How do we mark the passage of time? Is it through the change of seasons that we mark the movement from one to the next? What about those places that don’t have four distinct seasons? How do they mark the passage of time–perhaps by the length of the days? I’m aware of these questions as I am raking leaves in my yard for the second weekend in a row. The leaves falling from the trees and the sharp bite of cold in the air remind me that we are moving toward winter here in the East. But I am aware of another passage of time even as I stand here in my yard: the passage not only of one single season of winter, spring, summer, fall, but also the passage of years.
I watch my neighbor across the street. He too is raking his leaves and picking them up, but he has an assistant–a small boy, perhaps about 5 years old, whom I believe is his son. I notice after about 15 minutes that I no longer see the little boy rolling the yard waste trash dumpster from his back yard and, with a surprising show of strength for one so young, upending it sending the leaves tumbling into the pile they’d made in the front. Apparently his interest and attention on helping daddy with the leaf raking had waned and he was onto other things. I had to smile. It reminded me of many years ago when I lived in Michigan, of being outside raking leaves with my two children when they were 6 and 8 years old. They too quickly lost interest in the process of raking leaves, finding it much more interesting to throw them up in the air and dive into the piles until they even lost interest in that, going into the house and leaving me to finish the raking by myself. It was an odd bittersweet moment of recollection: the solitary, physically taxing work of raking nearly half an acre of leaves only, of course, to have them topple down several times more before the trees were bare or they were covered with snow.
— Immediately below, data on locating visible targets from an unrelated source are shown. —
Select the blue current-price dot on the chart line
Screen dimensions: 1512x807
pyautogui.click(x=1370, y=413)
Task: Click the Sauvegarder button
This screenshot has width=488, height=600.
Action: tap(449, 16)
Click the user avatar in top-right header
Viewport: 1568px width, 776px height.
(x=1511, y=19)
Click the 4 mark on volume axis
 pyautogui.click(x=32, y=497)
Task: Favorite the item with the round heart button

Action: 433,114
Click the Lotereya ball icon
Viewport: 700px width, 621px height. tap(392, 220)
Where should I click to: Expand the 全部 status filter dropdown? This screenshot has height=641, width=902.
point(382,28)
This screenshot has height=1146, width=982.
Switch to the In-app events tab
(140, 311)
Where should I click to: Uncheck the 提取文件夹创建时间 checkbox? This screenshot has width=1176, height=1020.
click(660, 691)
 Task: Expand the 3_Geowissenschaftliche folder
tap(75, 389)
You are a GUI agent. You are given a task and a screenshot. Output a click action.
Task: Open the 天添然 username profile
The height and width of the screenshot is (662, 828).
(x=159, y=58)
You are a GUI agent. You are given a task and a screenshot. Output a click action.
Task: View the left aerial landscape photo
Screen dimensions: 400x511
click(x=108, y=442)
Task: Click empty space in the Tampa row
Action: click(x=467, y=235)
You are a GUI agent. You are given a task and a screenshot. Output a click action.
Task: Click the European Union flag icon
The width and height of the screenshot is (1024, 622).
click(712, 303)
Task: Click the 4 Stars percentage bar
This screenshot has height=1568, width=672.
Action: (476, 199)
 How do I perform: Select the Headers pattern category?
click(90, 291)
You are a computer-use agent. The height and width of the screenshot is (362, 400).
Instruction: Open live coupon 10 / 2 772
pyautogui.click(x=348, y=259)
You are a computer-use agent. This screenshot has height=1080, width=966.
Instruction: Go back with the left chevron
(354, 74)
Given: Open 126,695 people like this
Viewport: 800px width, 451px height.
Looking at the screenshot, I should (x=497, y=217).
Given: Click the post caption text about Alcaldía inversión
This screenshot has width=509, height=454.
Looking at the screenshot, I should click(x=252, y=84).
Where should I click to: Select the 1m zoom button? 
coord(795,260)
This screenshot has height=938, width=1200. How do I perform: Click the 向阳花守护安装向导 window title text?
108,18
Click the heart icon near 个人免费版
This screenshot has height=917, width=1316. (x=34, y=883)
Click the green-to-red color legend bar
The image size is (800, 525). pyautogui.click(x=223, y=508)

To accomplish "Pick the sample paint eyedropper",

Funny how those little flashbacks happen–the sights, sounds, and smells of autumn can propel me in an instant back years, decades, sometimes even to my own childhood. Today I was once again raking the leaves in a much smaller yard, with no company save the dog, whom I’d let be outside with me on her long lead. After a while I put her inside, finishing the work by myself. It was good work, and though I’d taken my iPod outside with me, I didn’t turn it on, preferring instead to be with my thoughts against the backdrop of falling leaves and the whooshing sound of the rake flinging them down toward the street. There was a serenity in that process that I appreciated and when I was finished, I looked back over it all and it looked tidy and clean.
I am grateful for the seasons, for this particular way of marking time, the inexorable march through the weeks and months of the year, then from one year to the next. I continue to marvel that I’ve progressed through 55 five of them (years, I mean), yet still feel much as I did at 25. Of course I experience the inevitable slowing of everything even as time paradoxically speeds up, but internally I remain surprised to be cresting the hill and looking over at 60. (Half of my siblings are already there and beyond…) This thought takes me back to the lines from James Taylor’s “The Secret of Life,”
The secret of life is enjoying the passage of timeAny fool can do it
There ain’t nothing to it
Nobody knows how we got to
The top of the hill
But since we’re on our way down
We might as well enjoy the ride…
The march of time is inevitable, so as James says, “we might as well enjoy the ride.” I believe I already am.